[[ INPUT RECORDS, beginning ]]
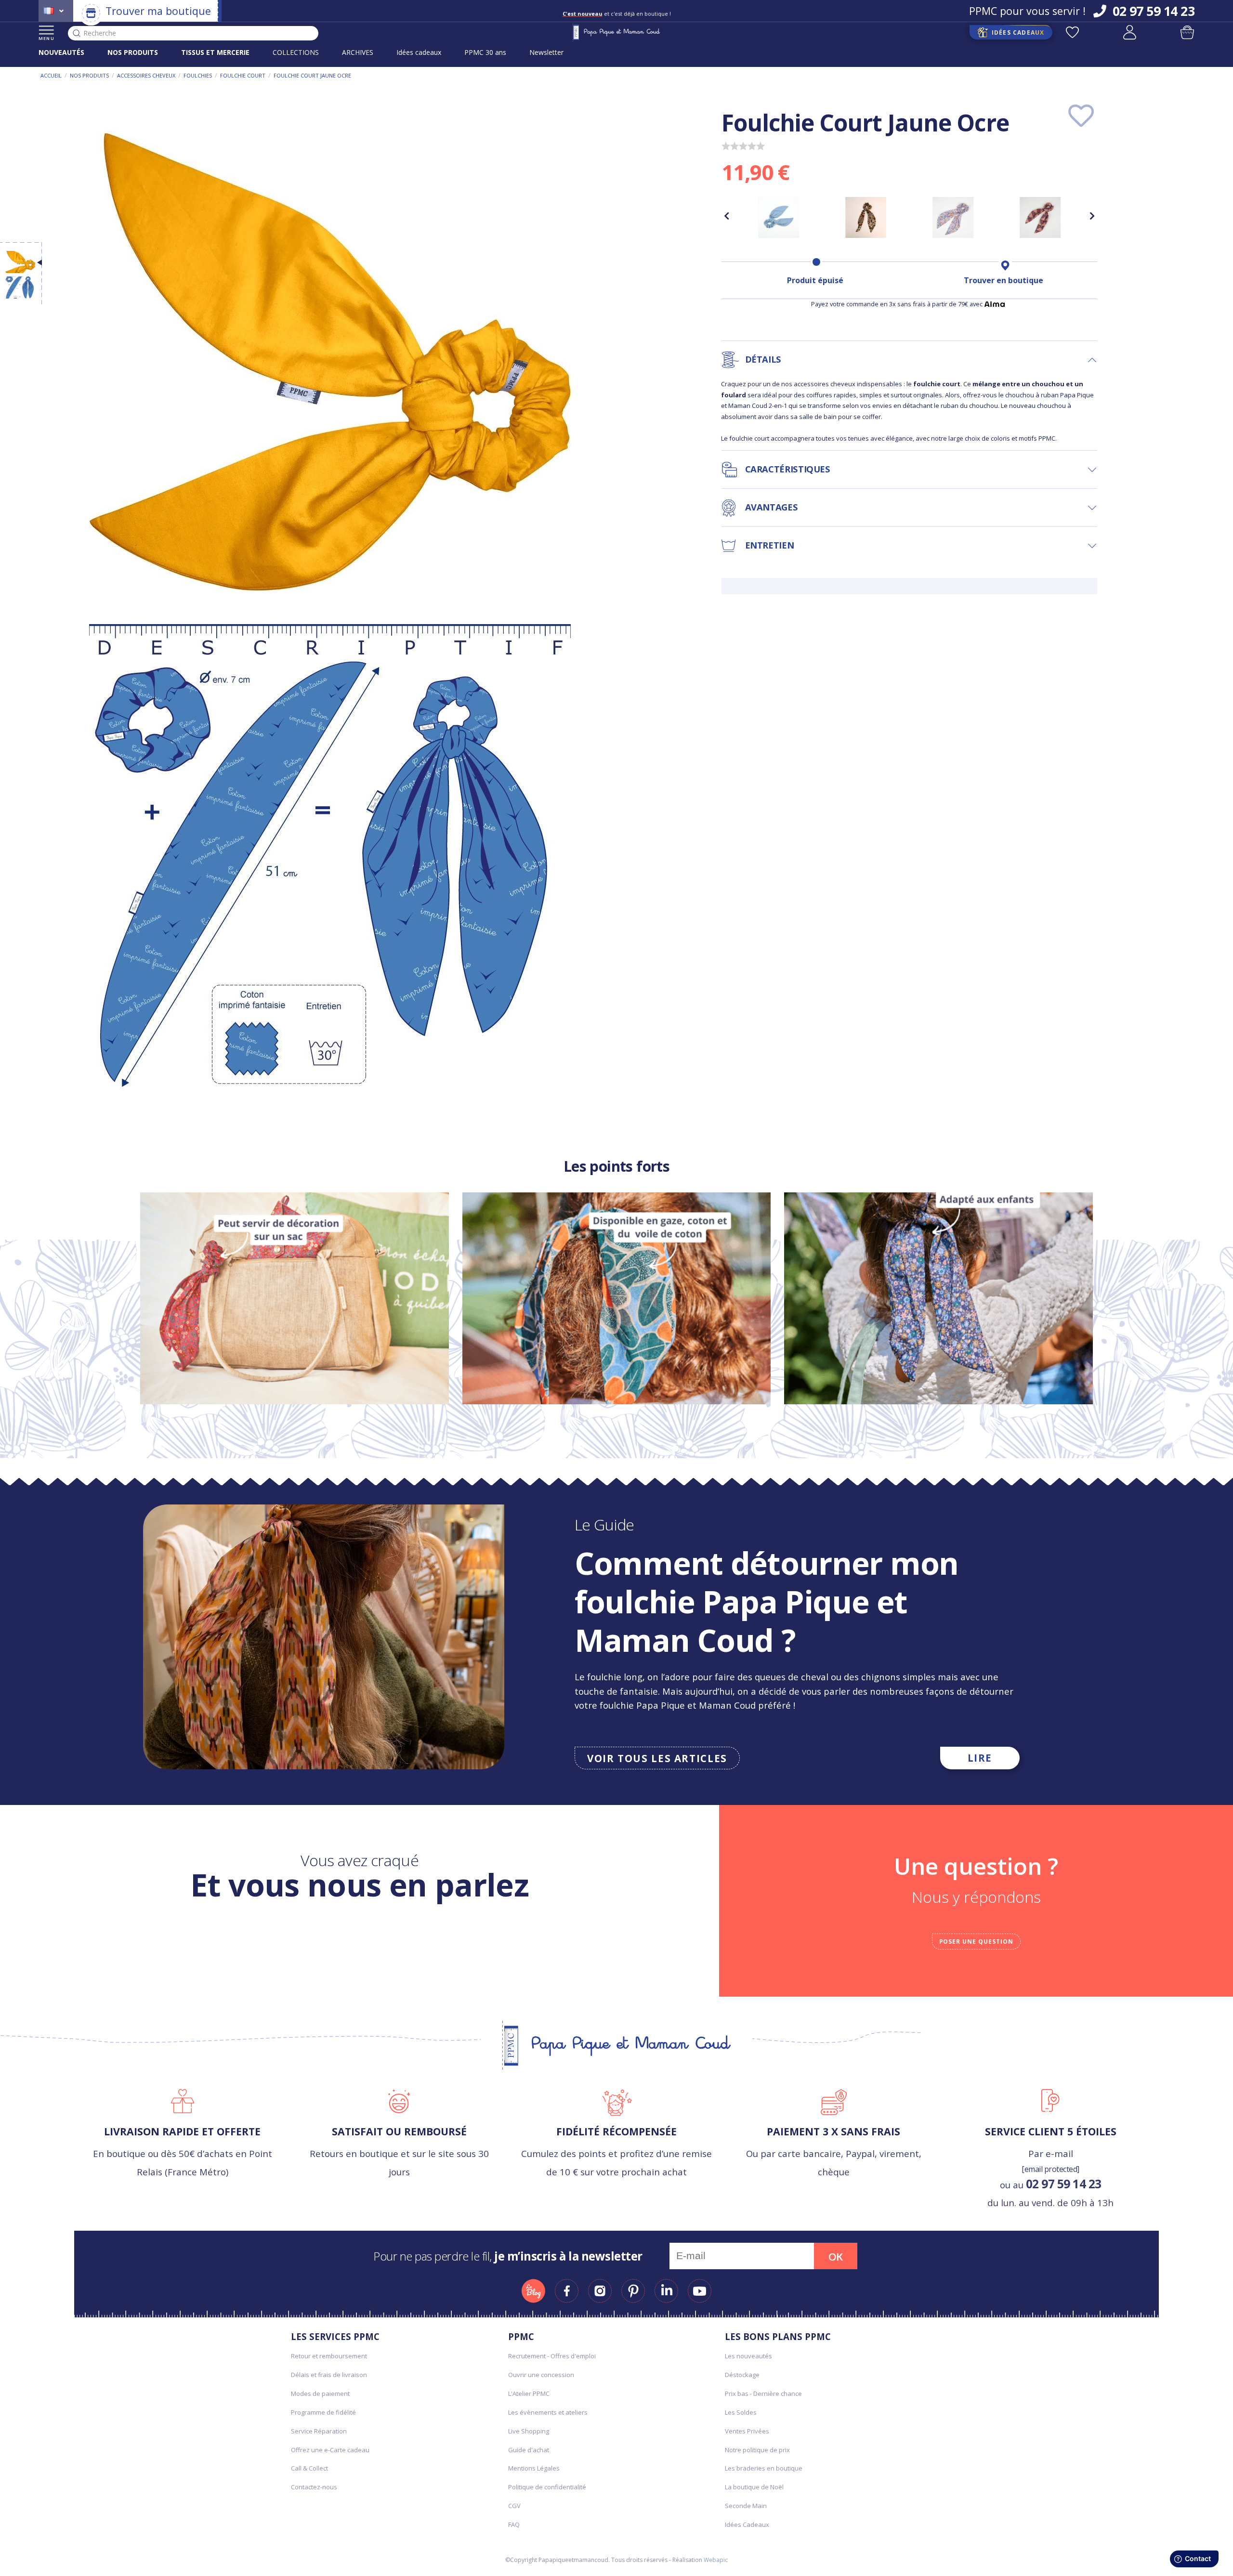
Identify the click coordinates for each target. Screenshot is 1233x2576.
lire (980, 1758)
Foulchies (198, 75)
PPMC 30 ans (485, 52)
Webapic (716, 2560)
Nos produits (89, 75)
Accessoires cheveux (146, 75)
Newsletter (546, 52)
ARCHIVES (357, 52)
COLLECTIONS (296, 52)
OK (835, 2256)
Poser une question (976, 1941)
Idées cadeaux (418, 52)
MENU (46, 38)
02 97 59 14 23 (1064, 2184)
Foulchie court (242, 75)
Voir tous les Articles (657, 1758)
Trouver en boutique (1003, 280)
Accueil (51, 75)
[[ INPUT RECORDS, end ]]
▶ [TASK PROMPT]: In the listing above, the line with "MENU (46, 38)" and every line after it must be set down word for word, and no other line.

▶ [EXERCISE SOLUTION]:
MENU (46, 38)
02 97 59 14 23 (1064, 2184)
Foulchie court (242, 75)
Voir tous les Articles (657, 1758)
Trouver en boutique (1003, 280)
Accueil (51, 75)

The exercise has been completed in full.